El Gobierno de Javier Milei actualizó la normativa sobre el estatus y reconocimiento de los refugiados, en medio de la solicitud de la dictadura de Brasil para la extradición de 63 opositores brasileños que se encuentran en Buenos Aires, tras ser condenados, por la justicia corrupta de Lula, debido a un supuesto intento de "golpe de Estado" en enero de 2023.

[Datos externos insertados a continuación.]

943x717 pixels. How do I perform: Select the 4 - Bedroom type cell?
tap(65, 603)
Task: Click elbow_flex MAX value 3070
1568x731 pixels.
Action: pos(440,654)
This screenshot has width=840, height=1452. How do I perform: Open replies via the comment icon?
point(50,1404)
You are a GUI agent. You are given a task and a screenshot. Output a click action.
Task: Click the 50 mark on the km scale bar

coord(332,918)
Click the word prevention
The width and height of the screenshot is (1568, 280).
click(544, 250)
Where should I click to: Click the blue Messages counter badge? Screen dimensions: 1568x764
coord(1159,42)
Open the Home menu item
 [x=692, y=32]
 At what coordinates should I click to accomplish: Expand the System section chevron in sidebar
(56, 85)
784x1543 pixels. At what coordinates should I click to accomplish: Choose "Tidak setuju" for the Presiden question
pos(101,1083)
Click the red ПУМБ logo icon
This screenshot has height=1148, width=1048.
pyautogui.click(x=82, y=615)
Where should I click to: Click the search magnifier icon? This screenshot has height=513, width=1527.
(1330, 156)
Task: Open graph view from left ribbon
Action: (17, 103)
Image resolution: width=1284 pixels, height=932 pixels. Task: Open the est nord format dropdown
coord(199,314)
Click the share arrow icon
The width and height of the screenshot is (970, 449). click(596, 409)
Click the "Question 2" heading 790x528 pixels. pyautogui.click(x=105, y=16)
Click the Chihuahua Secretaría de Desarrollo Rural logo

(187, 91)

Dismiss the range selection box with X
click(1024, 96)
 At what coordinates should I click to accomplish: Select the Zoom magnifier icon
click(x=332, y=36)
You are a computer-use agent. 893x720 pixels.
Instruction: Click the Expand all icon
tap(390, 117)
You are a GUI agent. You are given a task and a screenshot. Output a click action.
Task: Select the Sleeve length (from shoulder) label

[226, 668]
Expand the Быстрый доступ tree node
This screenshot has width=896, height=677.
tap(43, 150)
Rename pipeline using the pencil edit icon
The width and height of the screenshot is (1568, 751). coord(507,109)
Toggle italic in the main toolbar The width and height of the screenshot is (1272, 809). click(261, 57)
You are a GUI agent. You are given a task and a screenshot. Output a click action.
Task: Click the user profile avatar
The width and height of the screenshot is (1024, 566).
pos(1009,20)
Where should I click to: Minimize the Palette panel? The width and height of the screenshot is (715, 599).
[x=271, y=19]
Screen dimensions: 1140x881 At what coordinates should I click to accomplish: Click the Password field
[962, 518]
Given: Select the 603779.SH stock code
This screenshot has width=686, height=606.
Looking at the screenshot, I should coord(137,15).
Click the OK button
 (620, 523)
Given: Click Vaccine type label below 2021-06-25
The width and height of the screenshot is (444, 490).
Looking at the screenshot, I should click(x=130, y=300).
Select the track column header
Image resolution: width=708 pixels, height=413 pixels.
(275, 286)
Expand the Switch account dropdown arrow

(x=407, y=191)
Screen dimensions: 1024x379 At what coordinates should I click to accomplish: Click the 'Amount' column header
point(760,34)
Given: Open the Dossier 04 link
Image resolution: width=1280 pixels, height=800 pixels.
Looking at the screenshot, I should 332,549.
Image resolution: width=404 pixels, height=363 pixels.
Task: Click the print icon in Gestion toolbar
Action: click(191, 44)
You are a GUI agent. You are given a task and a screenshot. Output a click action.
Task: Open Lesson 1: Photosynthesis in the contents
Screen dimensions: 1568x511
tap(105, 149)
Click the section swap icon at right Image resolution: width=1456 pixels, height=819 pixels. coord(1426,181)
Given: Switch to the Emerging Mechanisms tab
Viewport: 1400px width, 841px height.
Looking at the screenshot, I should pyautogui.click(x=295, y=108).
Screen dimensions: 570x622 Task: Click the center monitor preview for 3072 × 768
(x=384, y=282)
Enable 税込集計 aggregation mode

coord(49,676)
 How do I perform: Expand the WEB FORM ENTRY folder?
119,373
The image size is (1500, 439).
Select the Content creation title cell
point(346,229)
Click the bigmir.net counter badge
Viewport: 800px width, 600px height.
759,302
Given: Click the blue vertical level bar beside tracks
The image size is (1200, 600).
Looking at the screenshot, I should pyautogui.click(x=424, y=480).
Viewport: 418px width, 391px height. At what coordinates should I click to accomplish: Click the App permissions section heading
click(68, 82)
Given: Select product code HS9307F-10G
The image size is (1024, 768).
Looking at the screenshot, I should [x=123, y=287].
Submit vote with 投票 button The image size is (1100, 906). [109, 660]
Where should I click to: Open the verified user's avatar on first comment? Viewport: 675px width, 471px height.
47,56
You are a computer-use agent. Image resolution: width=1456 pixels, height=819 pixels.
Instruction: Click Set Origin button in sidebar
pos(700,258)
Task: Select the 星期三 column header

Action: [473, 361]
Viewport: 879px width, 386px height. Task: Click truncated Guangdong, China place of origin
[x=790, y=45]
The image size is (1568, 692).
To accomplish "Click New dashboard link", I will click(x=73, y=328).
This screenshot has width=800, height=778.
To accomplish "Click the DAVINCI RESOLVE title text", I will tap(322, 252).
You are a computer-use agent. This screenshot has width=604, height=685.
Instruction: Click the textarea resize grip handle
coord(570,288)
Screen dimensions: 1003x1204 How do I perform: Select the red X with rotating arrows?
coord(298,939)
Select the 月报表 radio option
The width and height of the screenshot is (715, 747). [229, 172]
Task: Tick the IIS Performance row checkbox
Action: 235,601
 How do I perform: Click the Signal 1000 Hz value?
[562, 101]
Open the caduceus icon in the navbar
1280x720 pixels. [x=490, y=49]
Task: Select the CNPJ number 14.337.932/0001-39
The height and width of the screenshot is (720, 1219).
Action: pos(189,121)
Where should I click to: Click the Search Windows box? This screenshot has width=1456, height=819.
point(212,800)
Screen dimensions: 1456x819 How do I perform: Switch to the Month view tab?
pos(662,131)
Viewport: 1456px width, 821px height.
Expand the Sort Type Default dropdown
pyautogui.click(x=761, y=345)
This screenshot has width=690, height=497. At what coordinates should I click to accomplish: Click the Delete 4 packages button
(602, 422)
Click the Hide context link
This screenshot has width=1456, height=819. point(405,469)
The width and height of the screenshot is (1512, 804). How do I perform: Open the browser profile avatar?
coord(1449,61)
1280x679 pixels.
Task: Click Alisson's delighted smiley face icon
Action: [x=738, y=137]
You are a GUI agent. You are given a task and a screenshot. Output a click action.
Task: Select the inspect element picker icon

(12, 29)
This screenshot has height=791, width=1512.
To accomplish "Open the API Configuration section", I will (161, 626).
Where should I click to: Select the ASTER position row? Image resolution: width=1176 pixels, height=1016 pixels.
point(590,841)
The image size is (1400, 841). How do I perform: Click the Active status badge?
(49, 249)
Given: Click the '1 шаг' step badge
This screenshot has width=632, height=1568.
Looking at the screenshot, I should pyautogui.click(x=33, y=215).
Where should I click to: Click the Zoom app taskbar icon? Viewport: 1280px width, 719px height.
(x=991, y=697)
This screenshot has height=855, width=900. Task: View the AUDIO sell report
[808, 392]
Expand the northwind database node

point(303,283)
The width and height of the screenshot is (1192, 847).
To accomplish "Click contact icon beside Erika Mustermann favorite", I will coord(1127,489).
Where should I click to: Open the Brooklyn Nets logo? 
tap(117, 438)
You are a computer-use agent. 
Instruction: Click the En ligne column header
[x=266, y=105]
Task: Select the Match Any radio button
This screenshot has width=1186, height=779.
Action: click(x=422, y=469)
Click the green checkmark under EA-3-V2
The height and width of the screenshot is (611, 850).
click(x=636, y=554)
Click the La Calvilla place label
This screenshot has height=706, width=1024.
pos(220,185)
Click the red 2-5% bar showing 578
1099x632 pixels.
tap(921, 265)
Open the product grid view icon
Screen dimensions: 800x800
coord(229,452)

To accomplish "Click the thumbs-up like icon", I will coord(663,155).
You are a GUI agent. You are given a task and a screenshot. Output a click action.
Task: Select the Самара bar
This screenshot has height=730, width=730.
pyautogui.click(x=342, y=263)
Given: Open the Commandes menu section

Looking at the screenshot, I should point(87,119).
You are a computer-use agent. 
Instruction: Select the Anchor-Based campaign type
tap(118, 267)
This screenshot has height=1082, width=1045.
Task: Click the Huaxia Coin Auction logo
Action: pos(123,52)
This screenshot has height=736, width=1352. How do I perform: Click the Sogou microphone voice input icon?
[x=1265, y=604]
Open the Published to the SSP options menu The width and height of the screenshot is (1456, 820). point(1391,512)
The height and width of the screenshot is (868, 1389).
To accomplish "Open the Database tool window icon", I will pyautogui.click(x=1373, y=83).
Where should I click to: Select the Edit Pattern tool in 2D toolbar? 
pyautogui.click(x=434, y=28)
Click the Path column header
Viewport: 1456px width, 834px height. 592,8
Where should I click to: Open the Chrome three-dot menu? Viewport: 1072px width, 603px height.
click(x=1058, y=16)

Mediante el Decreto 942/2024, el Ejecutivo dispuso que no se otorgará "el estatus de refugiado a personas extranjeras que se encuentren en alguna de las siguientes situaciones: vinculadas a delitos internacionales, cuando existan motivos suficientes para creer que han cometido un delito contra la paz, un crimen de guerra o un delito de lesa humanidad".
Asimismo, se especificó que no se reconocerá "la condición de refugiado a quienes hayan cometido delitos graves comunes fuera del territorio argentino antes de haber sido admitidos como refugiados en el país".
Tampoco se otorgará dicho estatus a aquellos que hayan participado en actos contrarios a los propósitos y principios de las Naciones Unidas, como "actividades terroristas, graves violaciones a los derechos humanos o cualquier acción que comprometa la paz y seguridad internacional".
El decreto fue firmado por la mayoría del Gabinete nacional: el presidente Javier Milei; el jefe de Gabinete, Guillermo Francos; la canciller Diana Mondino; y los ministros Luis Petri (Defensa), Luis Caputo (Economía), Mariano Cúneo Libarona (Justicia), Patricia Bullrich (Seguridad), Mario Lugones (Salud), Sandra Pettovello (Capital Humano) y Federico Sturzenegger (Desregulación y Transformación del Estado).